RDK OJK
Penulis:Yunike Purnama
Editor:Redaksi
JAKARTA - Rapat Dewan Komisioner Bulanan Otoritas Jasa Keuangan (OJK) pada tanggal 1 Desember 2022 menilai stabilitas sektor jasa keuangan tetap terjaga dan kinerja intermediasi lembaga jasa keuangan (LJK) konsisten tumbuh meningkat, sehingga terus mendukung peningkatan kinerja perekonomian nasional di tengah tingginya ketidakpastian global.
Ketua Dewan Komisioner Mahendra Siregar memaparkan, OJK mencatat sejumlah lembaga internasional seperti OECD memperkirakan ekonomi global akan tumbuh melambat di 2023 disebabkan oleh pengetatan kebijakan moneter global, tingginya harga komoditas energi dunia yang dipengaruhi tensi geopolitik, dan masih persistennya tingkat inflasi di level yang tinggi.
Oleh karenanya, perlu dicermati perkembangan sektor-sektor yang memiliki porsi ekspor yang tinggi serta sektor padat modal yang akan lebih terdampak oleh kenaikan suku bunga.
"Indikator perekonomian terkini menunjukkan kinerja ekonomi nasional masih cukup baik, terlihat dari neraca perdagangan yang terus mencatatkan surplus, Purchasing Managers Index (PMI) Manufaktur yang berada di zona ekspansi, dan indikator pertumbuhan konsumsi masyarakat yang masih solid," papar Mahendra secara virtual pada Selasa, 6 Desember 2022.
Selain itu, optimisme masyarakat terhadap kondisi ekonomi juga masih positif. Bank Indonesia kembali meningkatkan suku bunga acuan sebesar 50 bps untuk menurunkan ekspektasi inflasi dan menjaga stabilitas nilai tukar.

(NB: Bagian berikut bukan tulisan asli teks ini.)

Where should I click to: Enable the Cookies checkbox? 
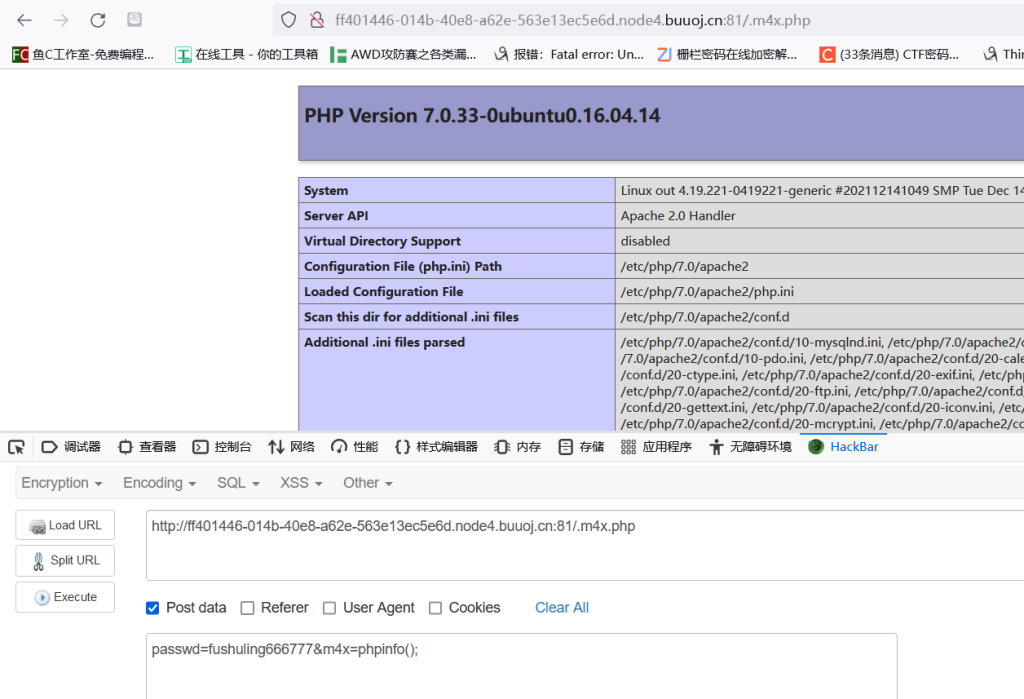click(435, 607)
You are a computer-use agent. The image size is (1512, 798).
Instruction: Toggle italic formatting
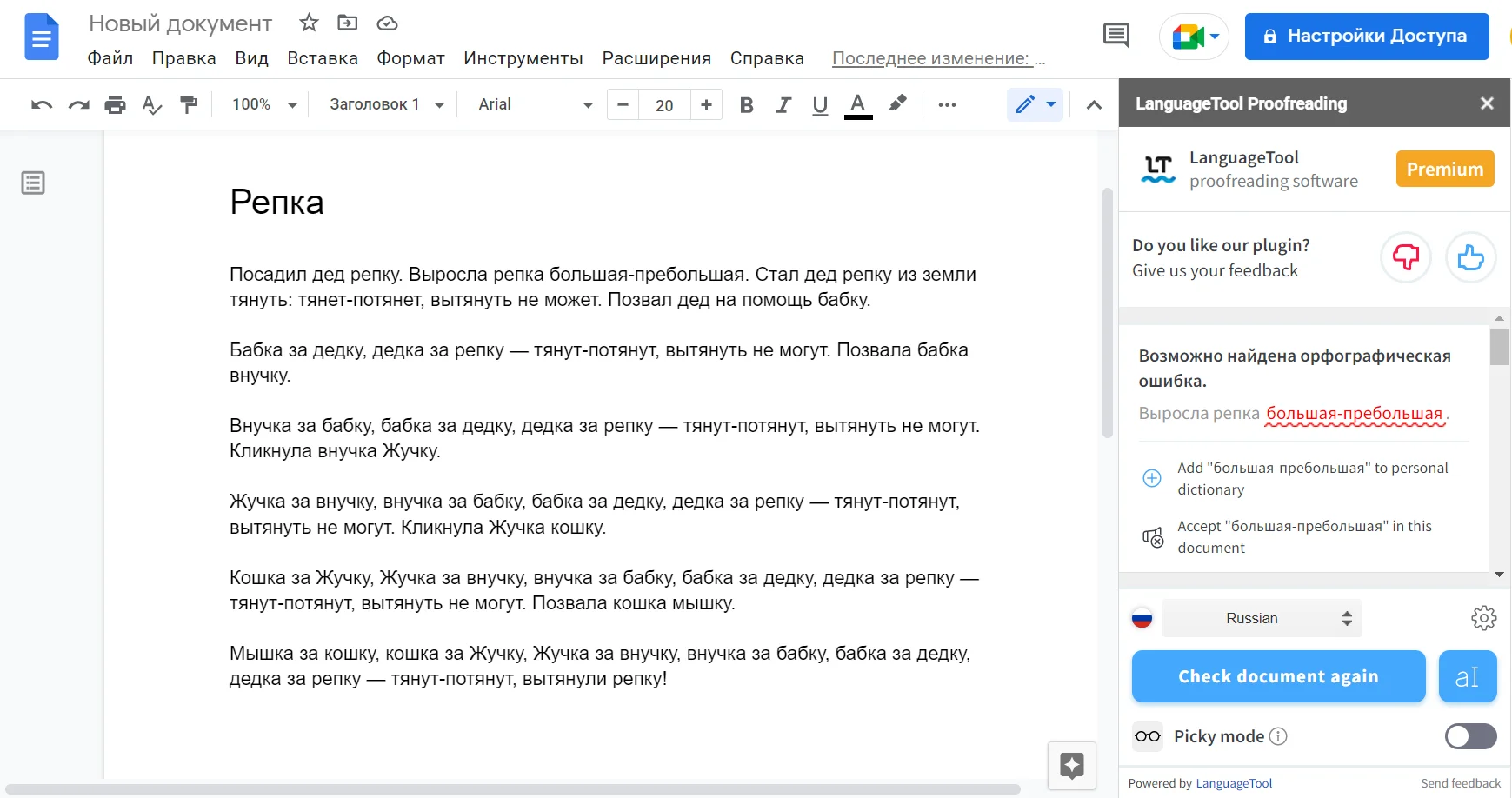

Namun demikian, laju pemulihan perekonomian maupun intermediasi sektor keuangan belum terlalu terdampak atas kenaikan suku bunga dimaksud.
Kepala Eksekutif Pengawas Pasar Modal OJK Inarno Djajadi memaparkan, pasar saham hingga akhir November 2022 melemah 0,25 persen mtd ke level 7.081,31 dengan non-resident mencatatkan inflow sebesar Rp0,74 triliun mtd. Secara ytd, IHSG tercatat menguat sebesar 7,59 persen dengan non-resident membukukan net buy sebesar Rp81,49 triliun.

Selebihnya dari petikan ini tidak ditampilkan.